When it comes to systems, I come from the other side of the MU* coin, where combat systems and dice rolls really weren't a thing, really. It's only been in the past decade or so that my circle's kind of accepted the benefits of combat systems and the like, but every system we add onto that is largely based around 'if the system's results disagree with the fact that you got hit in the head by a hammer, RP the fact that you got hit by a hammer'.
The new players I do see tend to come in due to a setting incorporating a theme or piece of media they like. The more complicated and rigid the system, the more overwhelmed a person may be, but that tends to be a thing even for MU* rpers in my neck of the woods. One thing Dream Chasers MU* did was have a test area that guests could access that had Digs (a system for helping GM dungeon situations).

Records —
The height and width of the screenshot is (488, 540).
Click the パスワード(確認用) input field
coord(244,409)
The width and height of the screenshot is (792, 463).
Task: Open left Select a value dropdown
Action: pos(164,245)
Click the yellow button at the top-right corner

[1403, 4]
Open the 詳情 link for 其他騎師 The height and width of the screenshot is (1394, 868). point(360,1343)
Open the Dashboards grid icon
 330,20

--

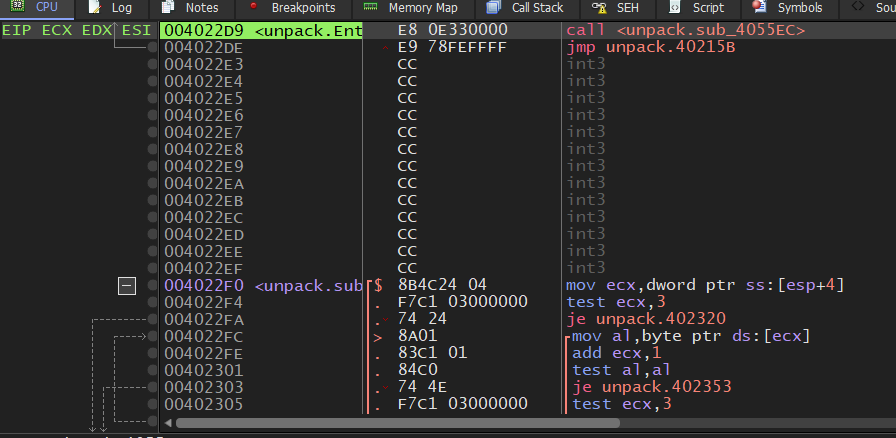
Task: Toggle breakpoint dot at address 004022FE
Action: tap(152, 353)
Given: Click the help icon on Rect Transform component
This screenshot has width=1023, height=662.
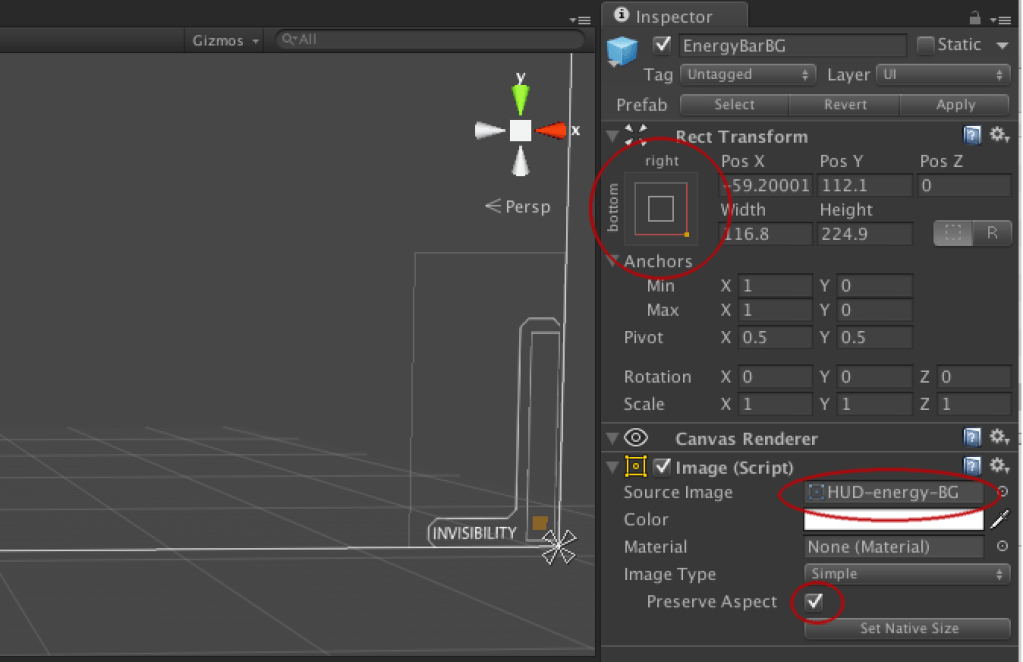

==

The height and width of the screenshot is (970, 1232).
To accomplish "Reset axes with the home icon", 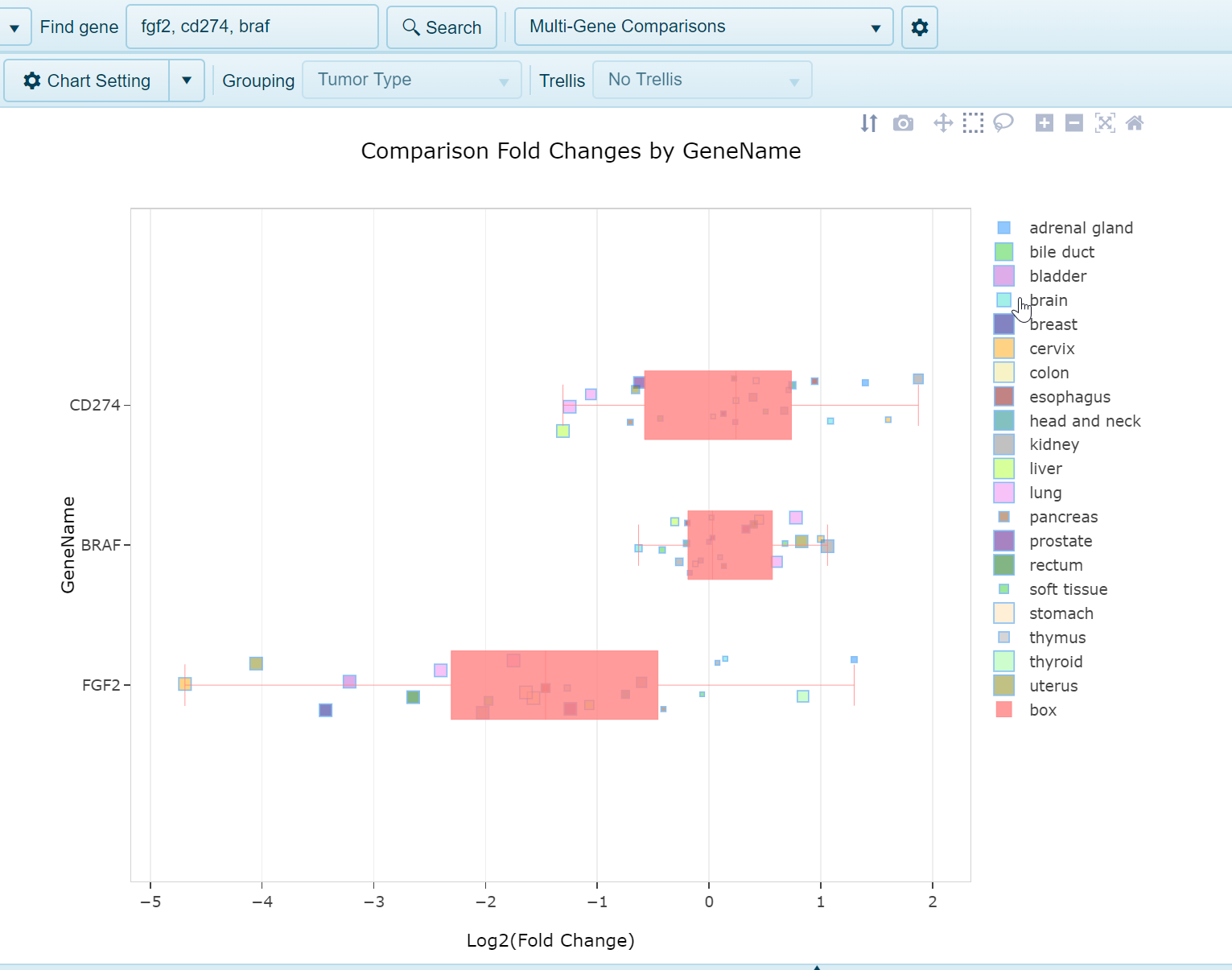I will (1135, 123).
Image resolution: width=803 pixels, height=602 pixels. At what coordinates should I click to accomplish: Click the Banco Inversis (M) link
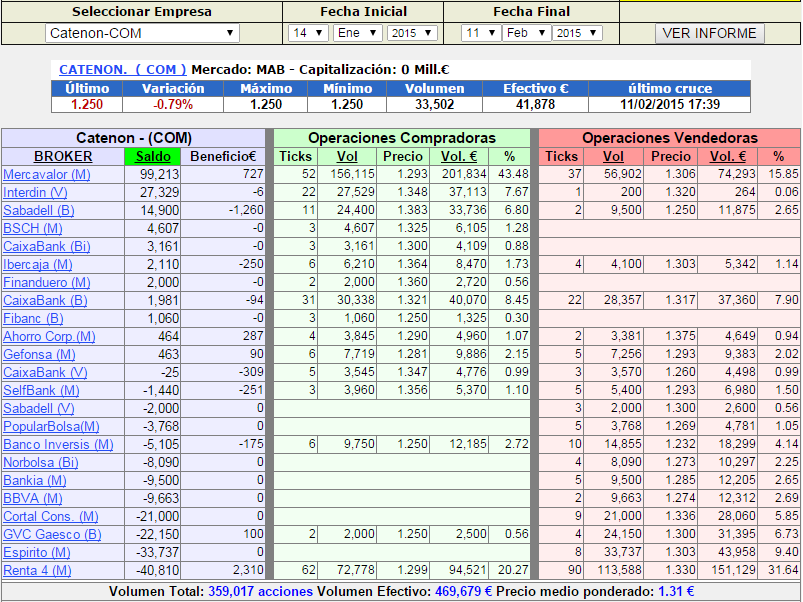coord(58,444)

Exercise details — Could you go on with the passage about MU* roleplay systems, picking up right after its final sentence? The material comes from a separate source.

Response —
As for overpopulation, I think applications tend to help in MU*s I've been on, as long as new players understand it's less 'job interview' and more 'will your character be able to fit the theme and thrive on the grid'. If someone apps a loner who drinks their darke ale in the corner of the tavern without more hooks or attributes beyond that, staff's going to offer suggestions and send the app back. If there's an excess of a specific trait or type in characters that isn't meshing well with the theme, they may be added to the 'restricted' list.
I used to think MUs were on their way out, but seeing more and more preferences for different and unique types of gaming that are free, not tied to a specific site that could change & make RPing impossible (ie Tumblr) and flexible for players (not talking code-wise, as that's another bag of worms), I'm beginning to wonder if there there's a lot of attractive qualities MUs can have, as long as we're aware of them.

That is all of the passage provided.